# Win7, MCE Guide Update Error



## SayWhat? (Jun 7, 2009)

Follow Setup, Guide updates properly initially, but then won't update as scheduled.

Did a web search and got a ton of hits of people having the same problem, but no conclusive fixes. Redo Setup, etc. Some even say they reinstalled Win7.

I've done the setup several time over the last few months and get the same result, updates once, then not again.

Event Viewer shows the same error:

4:19:24 PM - Failed to retrieve EpgListings (Error: HeadendId 1898##### is invalid.) 

ID Edited for this thread. It doesn't matter which Zip I use for setup or what the HeadendID is. 

Ideas?


----------



## Drew2k (Aug 16, 2006)

I just checked my HTPC and have guide date through 10:30 PM Sunday 11/27, so I'm not seeing any problems.

I haven't run TV setup on this PC in months, though, so I don't know if that has any bearing.

If it makes a difference, I'm only set up for ClearQAM channels off of cable, with only about 2 dozen channels at the most.


----------



## SayWhat? (Jun 7, 2009)

No ideas on why or how to fix?


----------



## Drew2k (Aug 16, 2006)

Have you tried The Green Button?

That forum is dedicated to MCE so you have find others having the issue or a fix...

http://www.thegreenbutton.tv/forums/


----------

# # # #

**Task goal**. Repeat the part of the thread on the Win7 guide update error that begins at the words "If it makes" and stops after "how to fix?".

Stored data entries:
# # # #

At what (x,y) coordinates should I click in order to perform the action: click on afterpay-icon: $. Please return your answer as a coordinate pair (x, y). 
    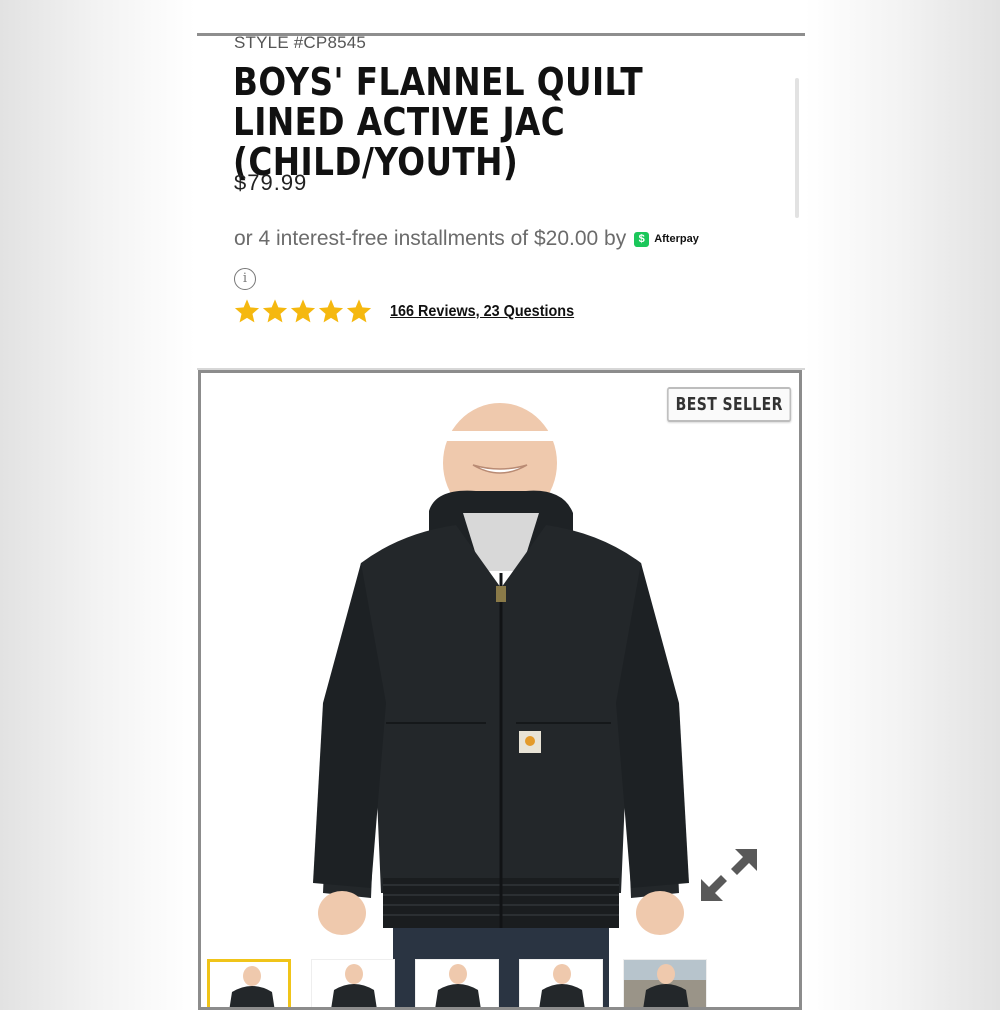
    Looking at the image, I should click on (642, 239). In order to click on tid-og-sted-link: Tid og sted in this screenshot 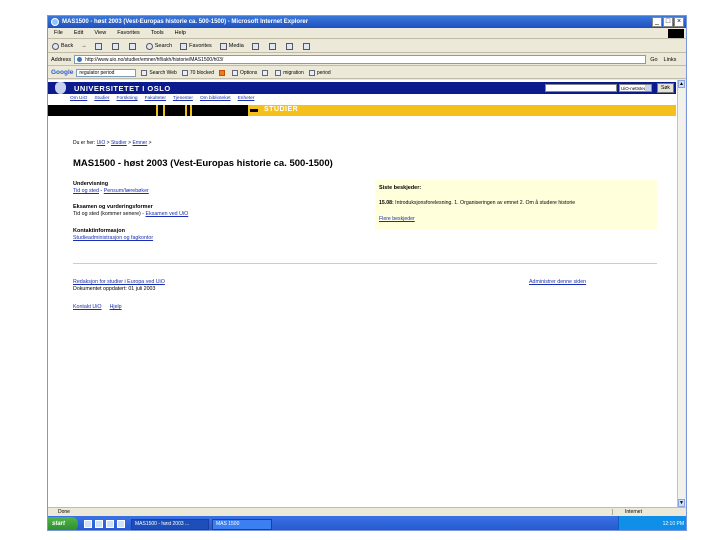, I will do `click(86, 191)`. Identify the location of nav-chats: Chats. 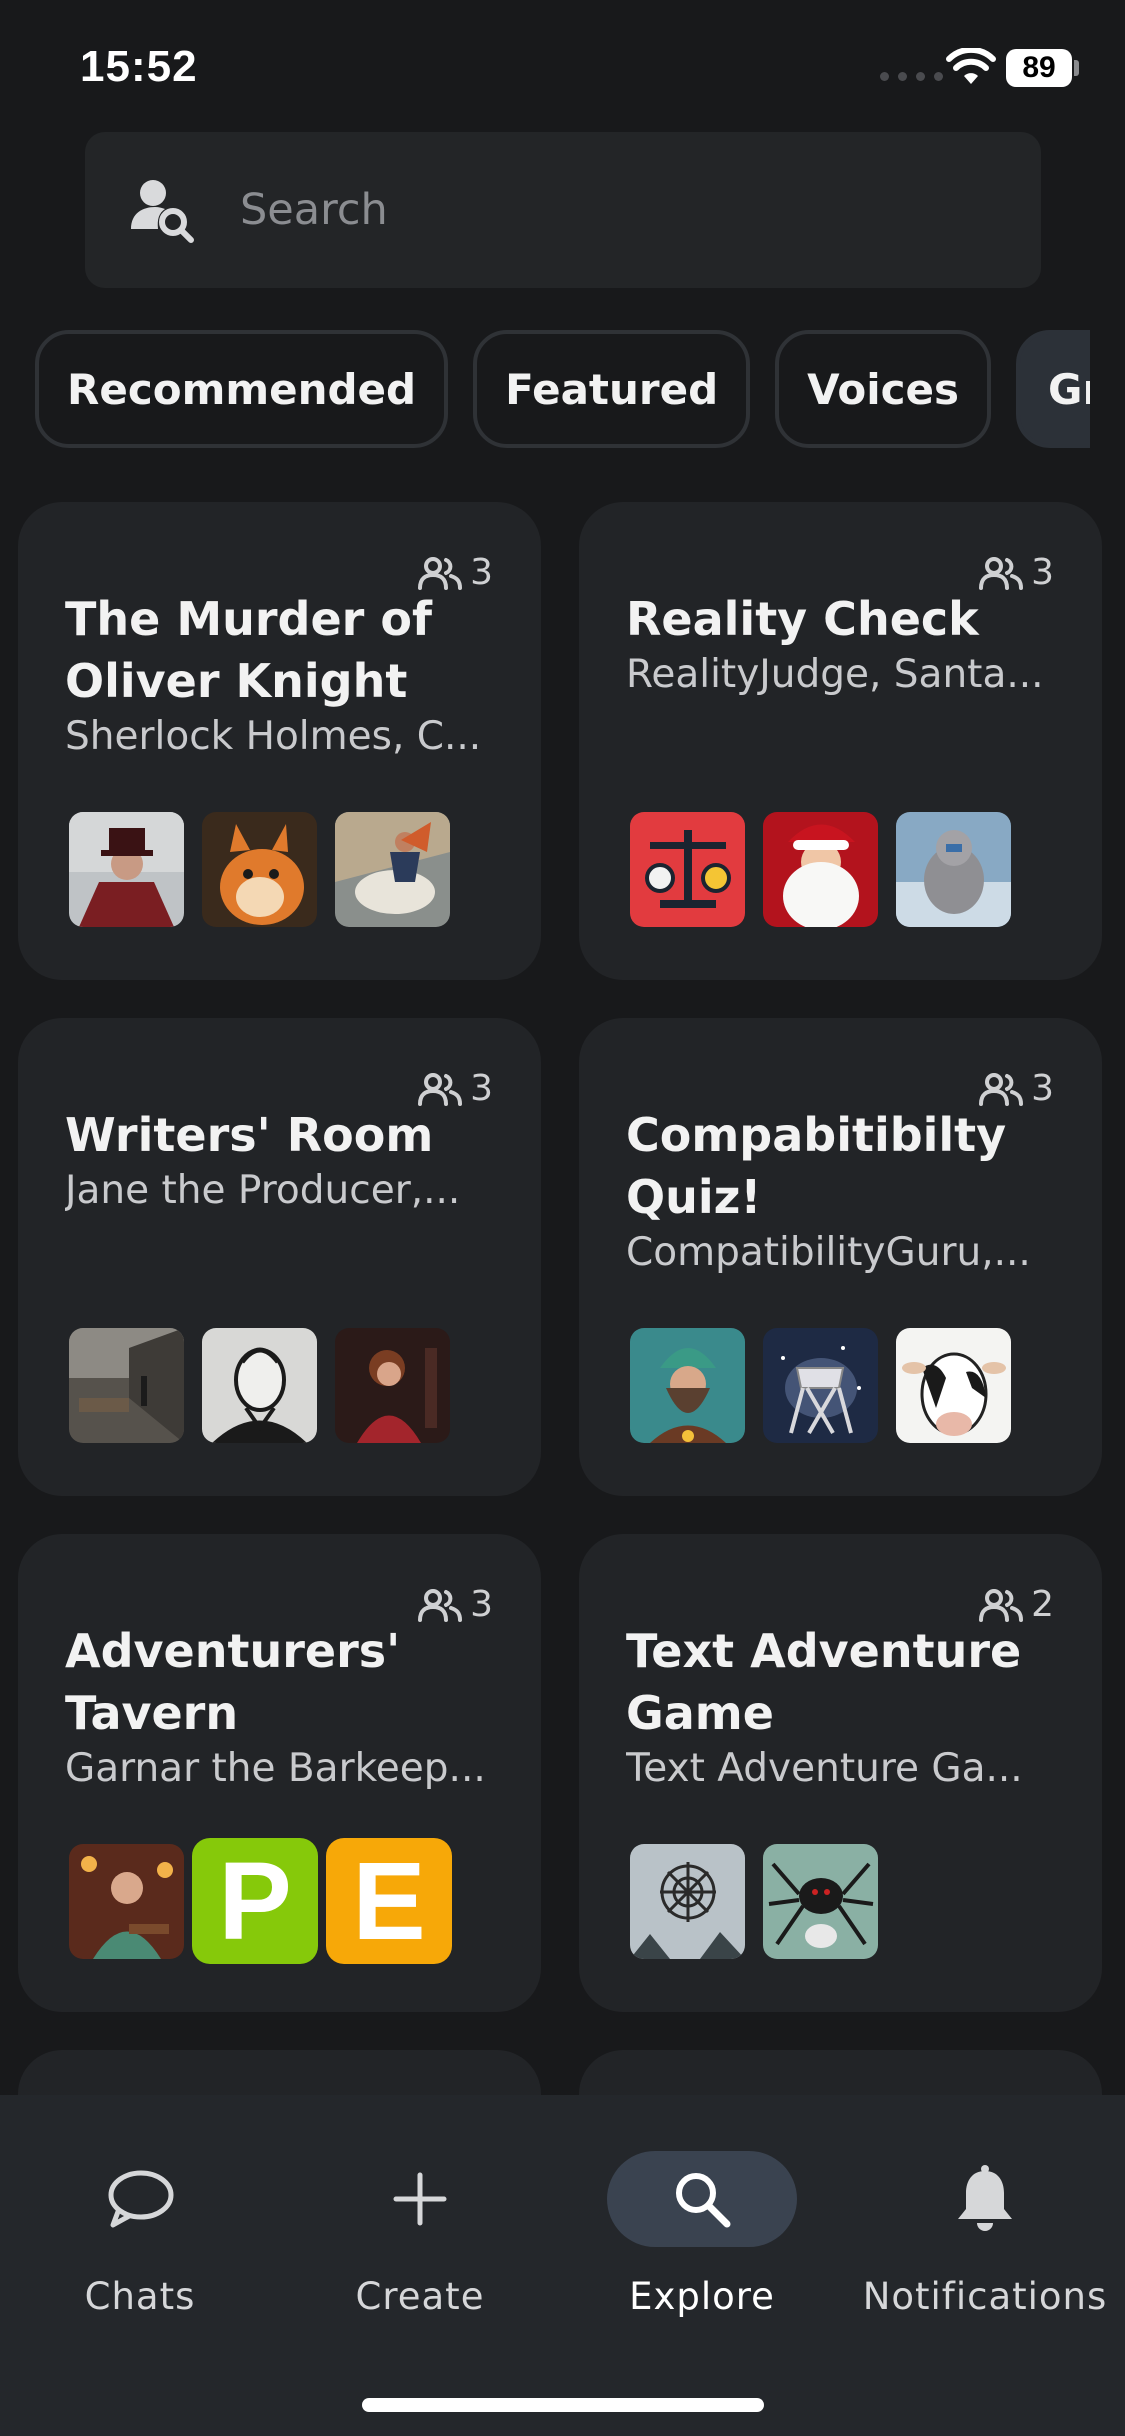
(140, 2235).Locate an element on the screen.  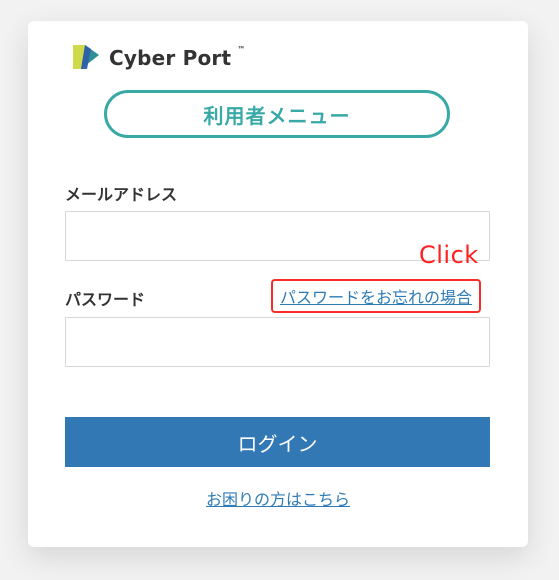
brand-trademark: ™ is located at coordinates (242, 49).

# # # #

**Your response**.
If it makes a difference, I'm only set up for ClearQAM channels off of cable, with only about 2 dozen channels at the most.


----------



## SayWhat? (Jun 7, 2009)

No ideas on why or how to fix?